Auteur chilien né en 1949 et décédé cette année, Luis Sépulveda a publié en 1989 ce roman qui a pour cadre l'Amazonie. Alors qu'il était exilé à Hambourg depuis 1977, il participe à une expédition organisée par l'UNESCO en Amazonie. Il séjourne six mois chez les Indiens Shuars. Lors de la publication de ce roman en France en 1992, j'ai l'ai étudié avec des élèves de 2nde et nous avions rencontré l'auteur au festival Etonnant voyageur !
Antonio José Bolivar est un indien qui a émigré de son village de la montagne équatoriale avec sa femme Dolores Encarnnacion, attiré par les promesses faites par le gouvernement : recevoir des terres et de l'aide technique pour coloniser la forêt.
Comme les autres colons qui ne savent ni classer, ni pêcher, il est incapable de s'adapter à ce milieu hostile.
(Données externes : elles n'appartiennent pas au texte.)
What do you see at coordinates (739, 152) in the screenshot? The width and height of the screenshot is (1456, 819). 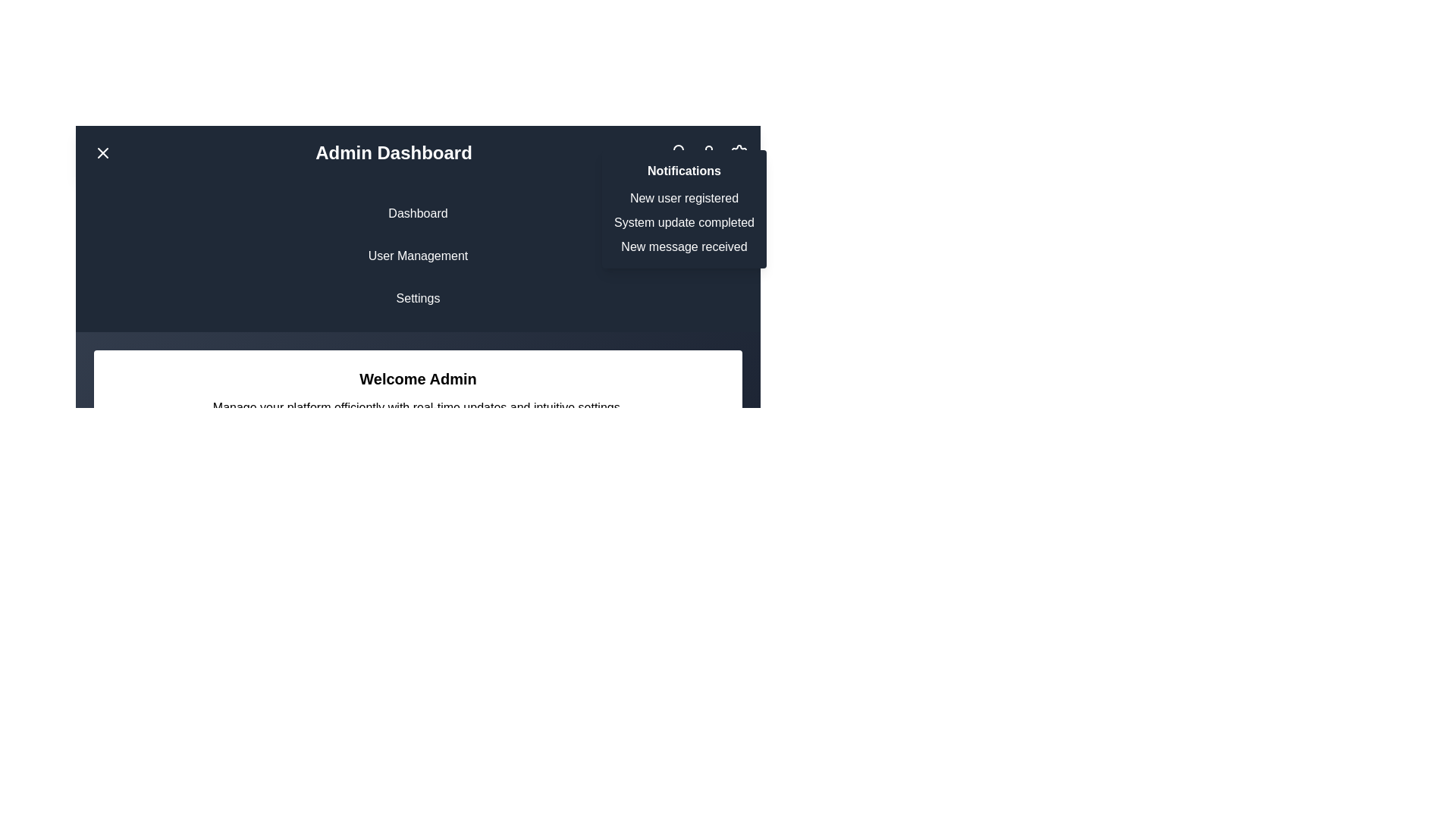 I see `the icon to access settings` at bounding box center [739, 152].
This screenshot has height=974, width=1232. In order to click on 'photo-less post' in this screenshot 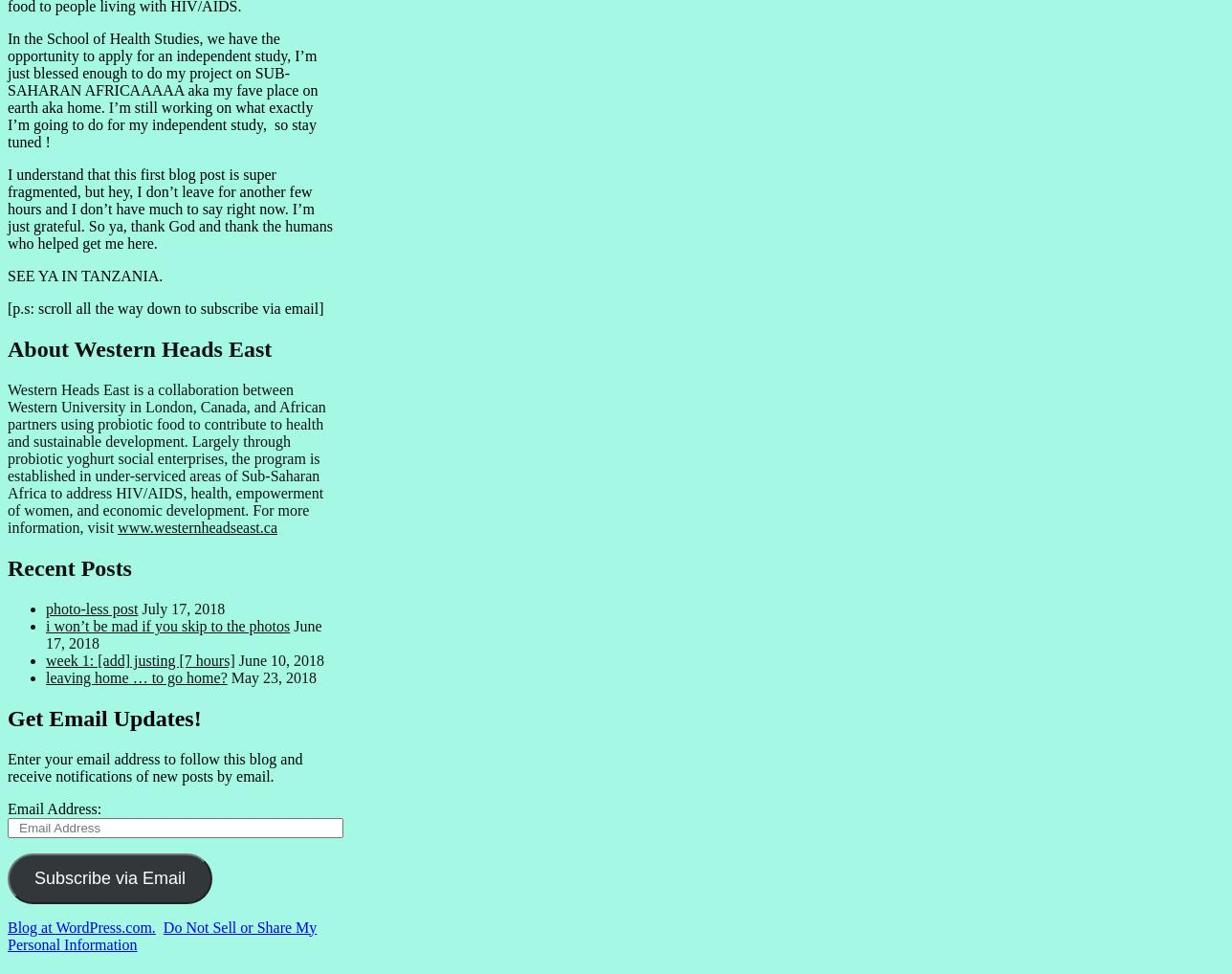, I will do `click(91, 607)`.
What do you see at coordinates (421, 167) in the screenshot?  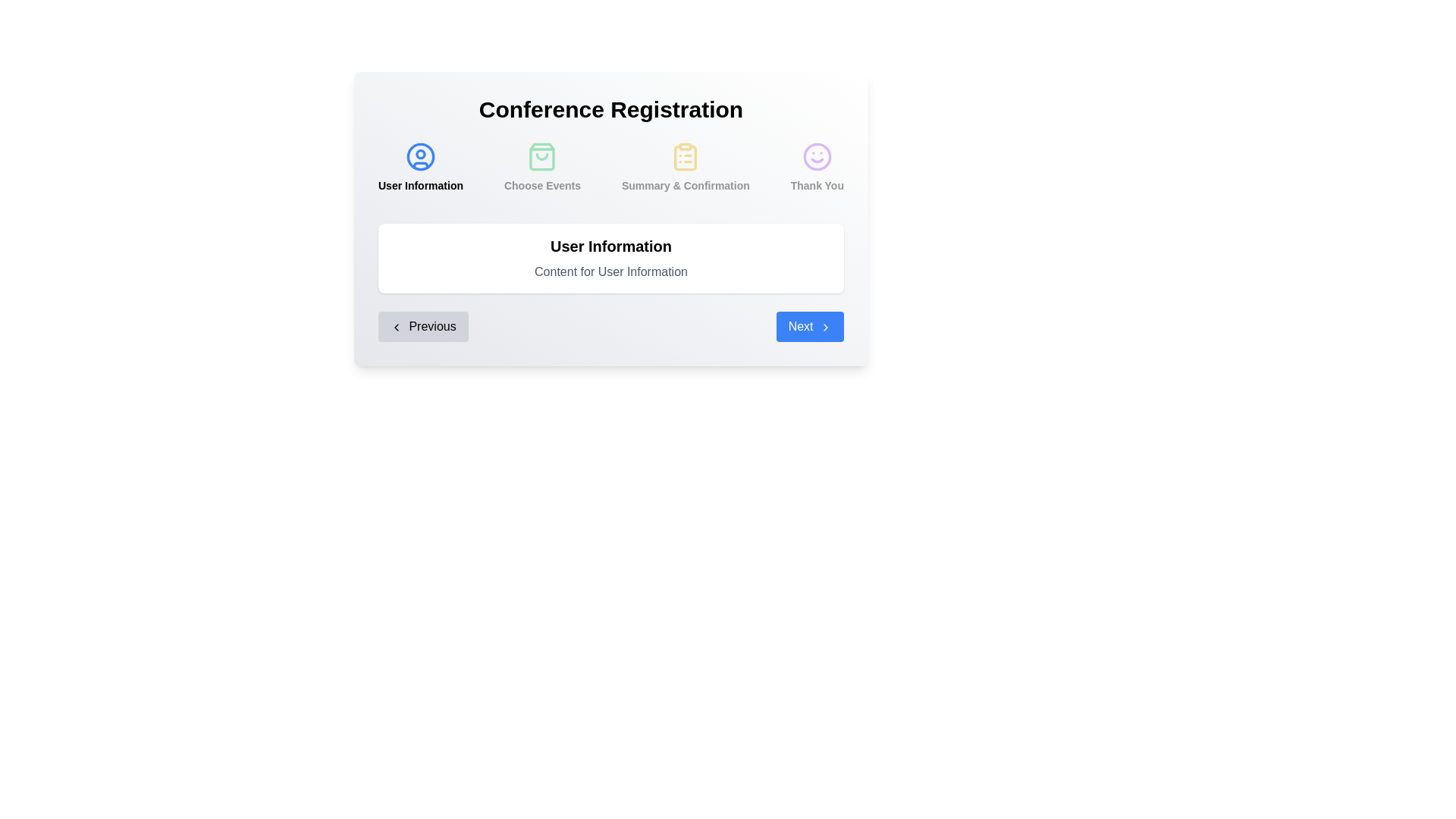 I see `the first button-like navigation item in the horizontal menu, which indicates the user's current or available navigation option` at bounding box center [421, 167].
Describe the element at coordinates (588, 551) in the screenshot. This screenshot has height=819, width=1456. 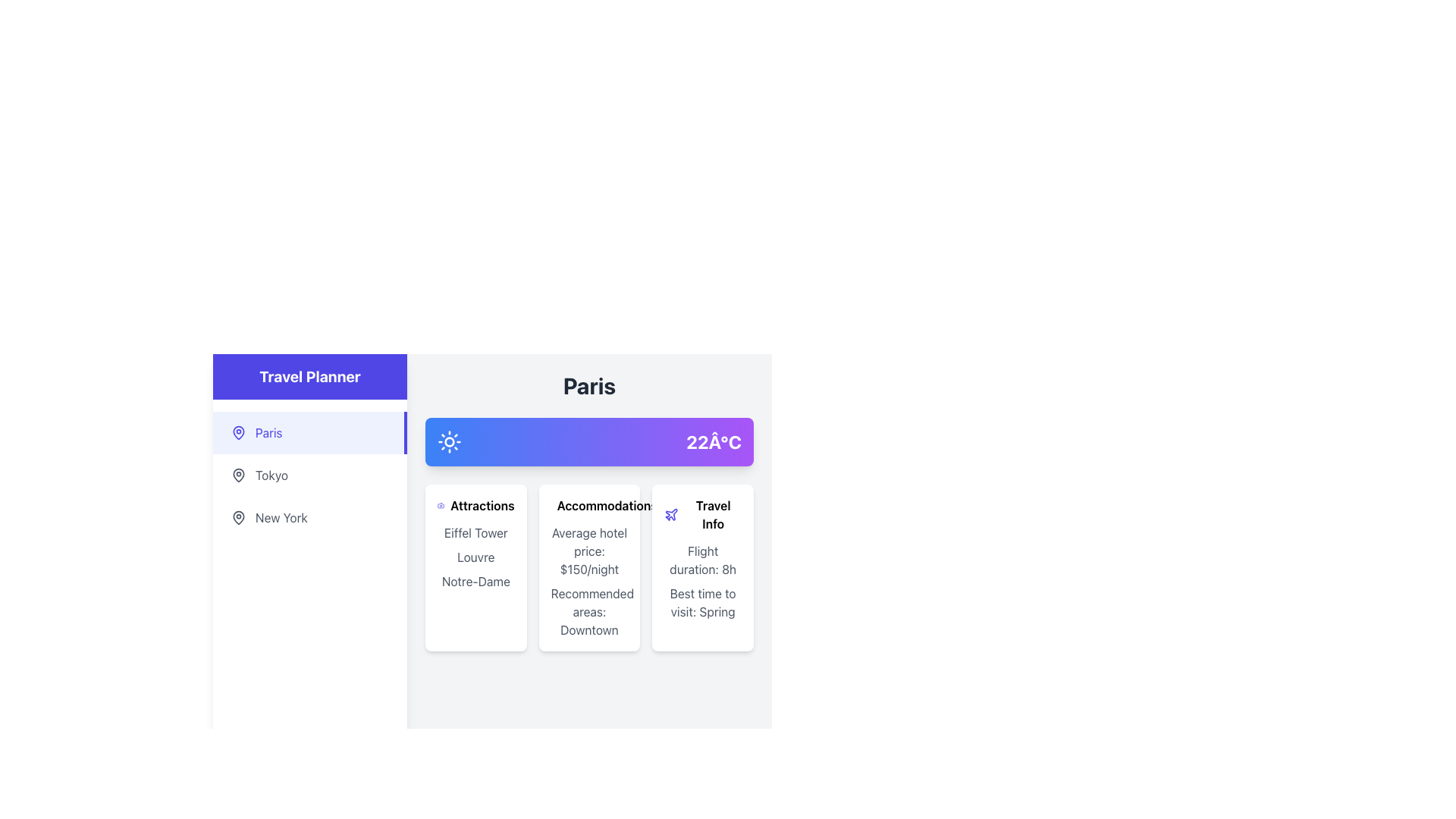
I see `the Text Display element that shows 'Average hotel price:' and '$150/night' within the 'Accommodation' card` at that location.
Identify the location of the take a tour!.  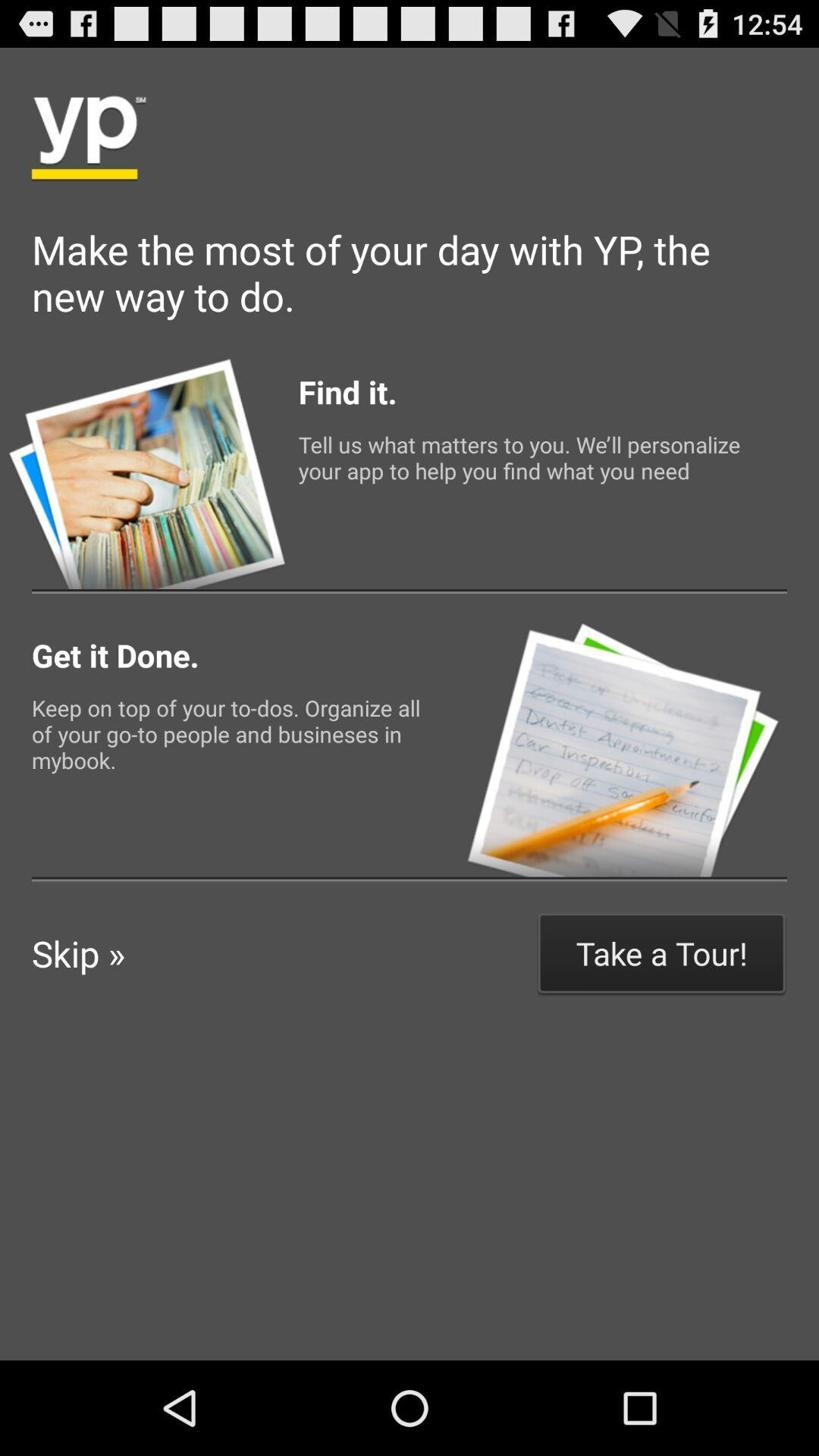
(661, 952).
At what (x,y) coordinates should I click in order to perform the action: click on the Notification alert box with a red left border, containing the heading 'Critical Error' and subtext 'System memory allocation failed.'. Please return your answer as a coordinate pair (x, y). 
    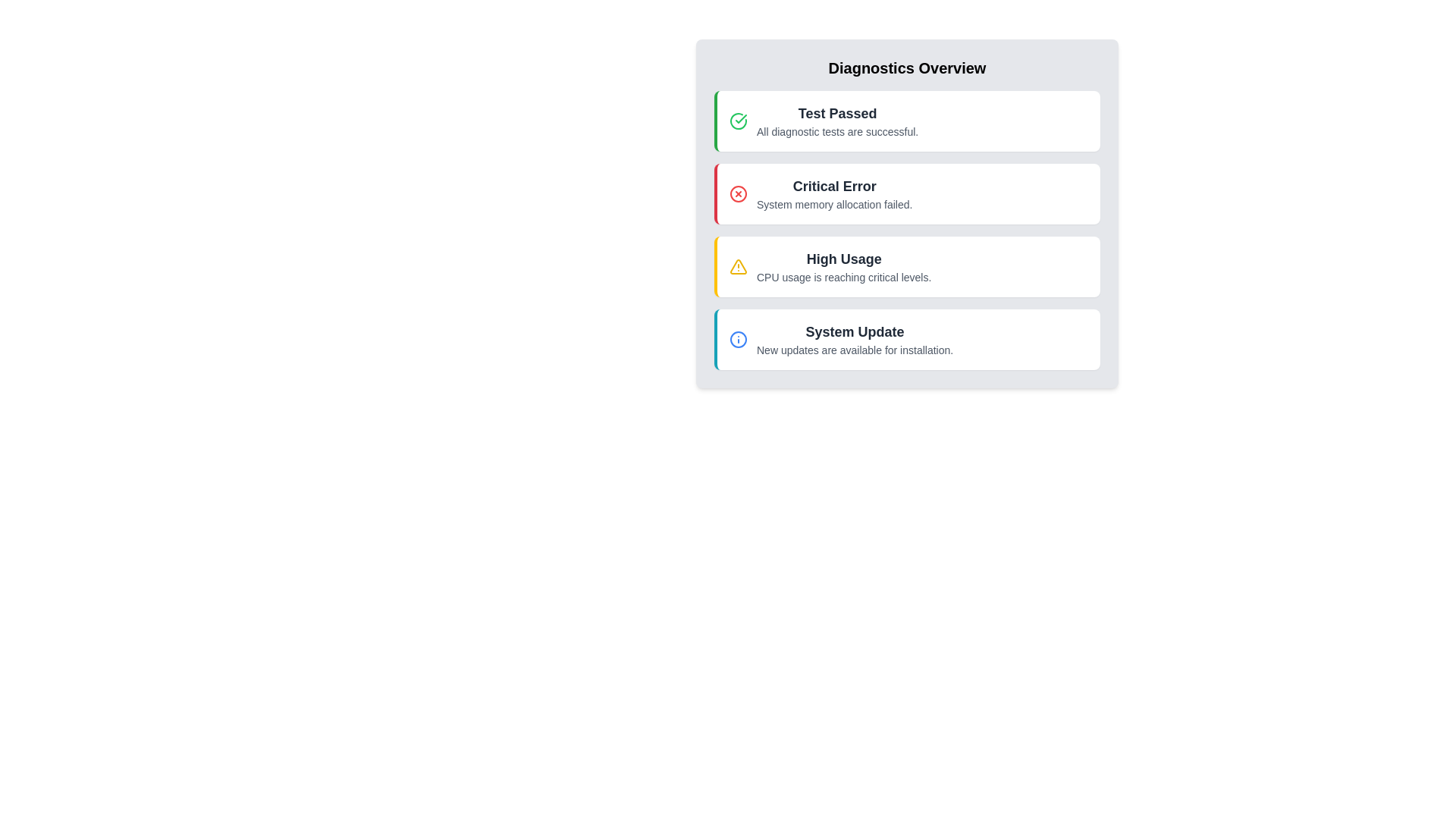
    Looking at the image, I should click on (907, 193).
Au bout de deux ans, sa femme meurt et à partir de ce moment-là, il vit seul dans la forêt et peuple sa solitude en lisant des romans d'amour.
Pour s'intégrer à cette région, Antonio José Bolivar a compris qu'il devait la connaître et que d'abord, il devait comprendre ses habitants. C'est pourquoi il a appris à chasser et à pêcher avec les Shars. Il s'est habillé comme eux et a évité le contact avec les autres colons. Alors qu'il avait détesté la forêt dont il voulait se venger en y mettant le feu car elle était responsable de la mort de sa femme, victime de la Malaria, il a appris peu à peu à connaître la forêt jusqu'à se rendre compte qu'elle le rendait heureux. Il faisait exactement ce qu'il voulait, n'était contraint à aucun horaire, aucune obligation matérielle. Il ne se sentait pas obligé de vivre en communauté, il décidait seul s'il voulait voir les indigènes ou rester seul.
Mais la nature chez Sépulveda n'est pas le paradis. Elle isole : les sentiers sont vite rendus impraticables par la végétation, le dentiste Rubicondo Loachamin ne vient que deux fois par an et apporte au vieu de nouveaux livres . Elle est inhospitalière et malsaine : les pluies diluviennes transforment le sol en marécage, la culture est impossible, les moustiques, la chaleur et l'humidité provoquent la Malaria. Elle est dangereuse : l'ocelote tue quatre personnes en cinq jours, les ouistitis tuent un homme, un serpent X a failli tuer Antonio José Bolivar.
Comme le monde des hommes incarné par le maire, est encore plus hostile, le vieux se réfugie dans les romans d'amour, seul rempart contre la "barbarie humaine"
Voici l'épilogue : "Malgré sa maigreur c’était une bête superbe, une beauté, un chef-d’œuvre de grâce impossible à reproduire, même en imagination.
Le vieux la caressa, oubliant la douleur de son pied blessé, et il pleura de honte, se sentant indigne, avili, et en aucun cas vainqueur dans cette bataille.
Les yeux brouillés de larmes et de pluie, il poussa le corps de l’animal jusqu’au bord de la rivière et les eaux l’emportèrent dans les profondeurs de la forêt, vers les territoires jamais profanés par l’homme blanc, vers le confluent de l’Amazone, vers les rapides où des poignards de pierre se chargeraient de le lacérer, à tout jamais hors d’atteinte des misérables nuisibles.
Puis il jeta rageusement le fusil et le regarda s’enfoncer sans gloire. Bête de métal honnie de toutes les créatures.
Antonio José Bolivar ôta son dentier, le rangea dans son mouchoir et sans cesser de maudire le gringo, responsable de la tragédie, le maire, les chercheurs d’or, tous ceux qui souillaient la virginité de son Amazonie, il coupa une grosse branche d’un coup de machette, s’y appuya, et prit la direction d’El Idilio, de sa cabane et de ses romans qui parlaient d’amour avec des mots si beaux que, parfois, ils lui faisaient oublier la barbarie des hommes."